(Closed) Help! Advice on Inviting Co-Workers

posted 9 years ago in Etiquette
  • poll: Do you think it's rude to ask co-workers not to bring a date?

    No, they will understand!

    Yes, it's rude!

  • Post # 3
    1658 posts
    Bumble bee

    I have the EXACT same problem!!!

    What I think I am going to do is just invite the people I am close to. The ones I see outside of work, go to dinner, hang out that kinda thing. I think most of my co-workers (also older) realize that while they may really want to go, it’s a lot of extra people to invite and so they know I can’t invite them all. I’m inviting my bosses of course, though.
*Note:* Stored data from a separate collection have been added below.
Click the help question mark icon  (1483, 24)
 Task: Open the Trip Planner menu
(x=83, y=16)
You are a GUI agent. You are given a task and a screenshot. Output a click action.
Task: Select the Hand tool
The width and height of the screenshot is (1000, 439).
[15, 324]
    And to invite them and say they are not allowed to bring a guest…well that rubs me the wrong way. Like, I know they all know eachother and would probably have a fun time, but I just think that’s weird and a bit tacky. Again, that’s ust my opinion!

    Good luck!

    Post # 4
    3253 posts
    Sugar bee
    • Wedding: October 2011

    I would personally just invite the people from work you are close to. I have been one of the coworkers who hasn’t received an invite before when others have, and I didn’t care at all because I wan’t as close to that person as others were. I think it’s kind of awkward to allow all other guests of your wedding to bring a date and then tell the people you work with they can’t; it would also rub me the wrong way, as JM1217. My advice? Pick and choose who you are closest to. 

    Post # 5
    1227 posts
    Bumble bee
    • Wedding: October 2011

    I think it’s rude not to invite someone’s spouse or SO if they are in a serious relationship (engaged, living together, etc.).
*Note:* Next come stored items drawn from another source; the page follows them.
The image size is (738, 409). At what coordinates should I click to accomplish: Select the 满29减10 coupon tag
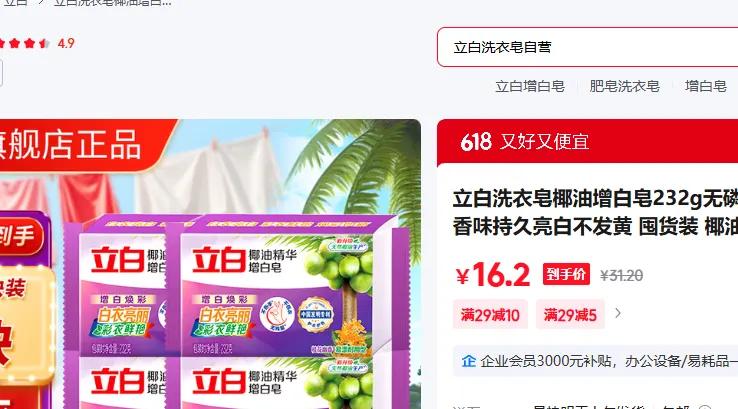click(490, 314)
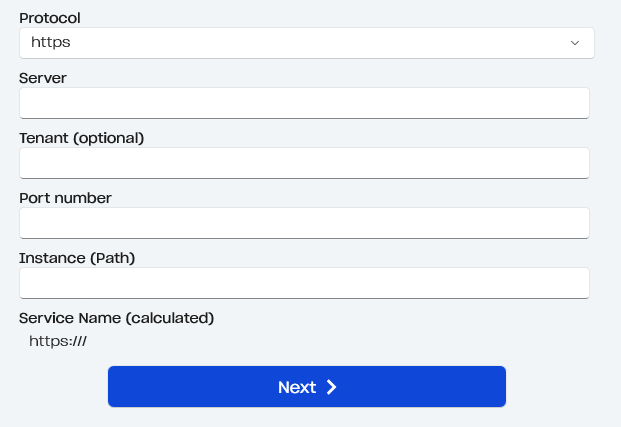Click the Protocol dropdown arrow icon
The height and width of the screenshot is (427, 621).
click(x=575, y=43)
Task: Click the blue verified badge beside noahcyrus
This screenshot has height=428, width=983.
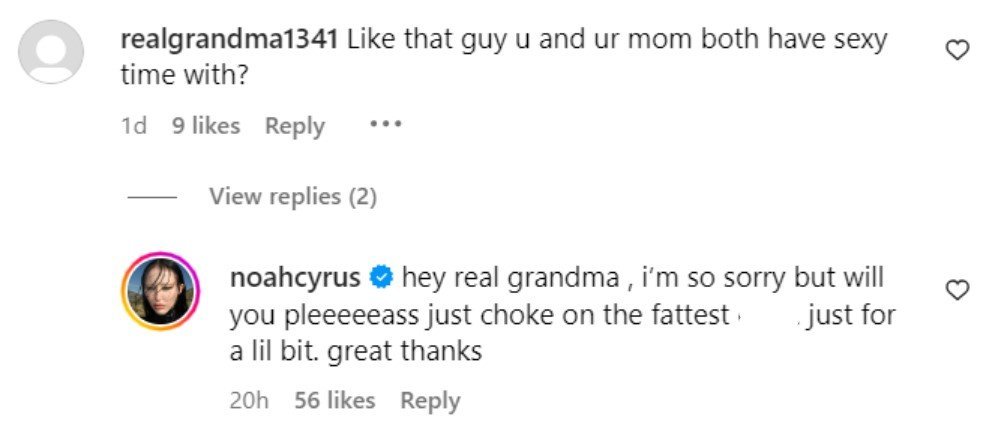Action: click(x=381, y=277)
    I agree that you should just limit it to the people you’re actually close to, and allow them to bring their SO if they have one.

    Post # 7
    7691 posts
    Bumble Beekeeper
    • Wedding: August 2010

    Yes, it is rude! I was recently invited to a coworkers wedding and my husband wasn’t invited. The wedding is about 1.5 hours from here and while I do know the other coworkers that are going, I’m not friends with them. I couldn’t believe my husband wasn’t invited esp. considering I really don’t know the other ladies very well. I immediately checked no without even feeling bad.

    Sorry to be so blunt!

    Post # 8
    3460 posts
    Sugar bee
    • Wedding: May 2012

    Invite those you are closest to and ask them to be discrete around the office and not talk about it. 

    Post # 9
    4044 posts
    Honey bee
    • Wedding: November 1999

    I’m getting married a few hours from where I work, so I am not inviting coworkers. The plus side of this is alot less drama and having to discuss plans with people at work. I think it would be strange if you invited coworkers w/o spouses or SOs. If you have dancing/music, they will have no partner there to dance with!

    Post # 10
    59 posts
    Worker bee
    • Wedding: June 2012

    We had the same problem trying to decide which coworkers to invite. We’re both teachers and we’re on a very close-knit staff. We had to cut our list of coworkers way down. I think it’s rude to ask anyone not to bring their spouse or even fiance. I went to a wedding without my fiance and it kinda sucked knowing that my wedding was coming up and I witnessed someone else’s vows without sitting there with him (in this case, I started dating my fiance right around the time my friend got engaged and she got married about six months later and that was right after I got engaged so I don’t think it was rude, it was just that my fiance and I moved quickly!)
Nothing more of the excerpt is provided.